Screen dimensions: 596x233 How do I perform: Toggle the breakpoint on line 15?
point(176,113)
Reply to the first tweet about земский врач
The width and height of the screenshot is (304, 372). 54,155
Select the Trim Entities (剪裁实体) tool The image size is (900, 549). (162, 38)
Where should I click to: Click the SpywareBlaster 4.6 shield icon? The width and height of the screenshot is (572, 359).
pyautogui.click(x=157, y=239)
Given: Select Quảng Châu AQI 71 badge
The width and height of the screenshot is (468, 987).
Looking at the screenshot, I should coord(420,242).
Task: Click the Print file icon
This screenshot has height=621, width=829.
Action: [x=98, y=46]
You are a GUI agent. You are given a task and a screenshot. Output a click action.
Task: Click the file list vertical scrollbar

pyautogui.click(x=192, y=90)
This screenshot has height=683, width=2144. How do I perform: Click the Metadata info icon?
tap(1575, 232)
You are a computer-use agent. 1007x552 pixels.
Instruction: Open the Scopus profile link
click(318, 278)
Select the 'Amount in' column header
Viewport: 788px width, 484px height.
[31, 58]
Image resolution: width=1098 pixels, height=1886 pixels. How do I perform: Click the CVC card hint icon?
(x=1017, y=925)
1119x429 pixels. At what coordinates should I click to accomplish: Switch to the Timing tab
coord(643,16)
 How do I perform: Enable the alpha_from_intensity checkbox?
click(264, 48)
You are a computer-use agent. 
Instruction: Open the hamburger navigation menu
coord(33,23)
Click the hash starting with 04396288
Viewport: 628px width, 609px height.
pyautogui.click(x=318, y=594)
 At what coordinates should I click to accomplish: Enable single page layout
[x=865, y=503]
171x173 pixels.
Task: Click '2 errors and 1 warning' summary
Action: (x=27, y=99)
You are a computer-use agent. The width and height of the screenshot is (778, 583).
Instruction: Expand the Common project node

**Brief**: Copy out each entry above with no deviation.

**Answer for this exercise**:
Screen dimensions: 596x233 How do I perform: Toggle the breakpoint on line 15?
point(176,113)
Reply to the first tweet about земский врач
The width and height of the screenshot is (304, 372). 54,155
Select the Trim Entities (剪裁实体) tool The image size is (900, 549). (162, 38)
Where should I click to: Click the SpywareBlaster 4.6 shield icon? The width and height of the screenshot is (572, 359).
pyautogui.click(x=157, y=239)
Given: Select Quảng Châu AQI 71 badge
The width and height of the screenshot is (468, 987).
Looking at the screenshot, I should coord(420,242).
Task: Click the Print file icon
This screenshot has height=621, width=829.
Action: [x=98, y=46]
You are a GUI agent. You are given a task and a screenshot. Output a click action.
Task: Click the file list vertical scrollbar

pyautogui.click(x=192, y=90)
This screenshot has height=683, width=2144. How do I perform: Click the Metadata info icon?
tap(1575, 232)
You are a computer-use agent. 1007x552 pixels.
Instruction: Open the Scopus profile link
click(318, 278)
Select the 'Amount in' column header
Viewport: 788px width, 484px height.
[31, 58]
Image resolution: width=1098 pixels, height=1886 pixels. How do I perform: Click the CVC card hint icon?
(x=1017, y=925)
1119x429 pixels. At what coordinates should I click to accomplish: Switch to the Timing tab
coord(643,16)
 How do I perform: Enable the alpha_from_intensity checkbox?
click(264, 48)
You are a computer-use agent. 
Instruction: Open the hamburger navigation menu
coord(33,23)
Click the hash starting with 04396288
Viewport: 628px width, 609px height.
pyautogui.click(x=318, y=594)
 At what coordinates should I click to accomplish: Enable single page layout
[x=865, y=503]
171x173 pixels.
Task: Click '2 errors and 1 warning' summary
Action: (x=27, y=99)
You are a computer-use agent. The width and height of the screenshot is (778, 583).
Instruction: Expand the Common project node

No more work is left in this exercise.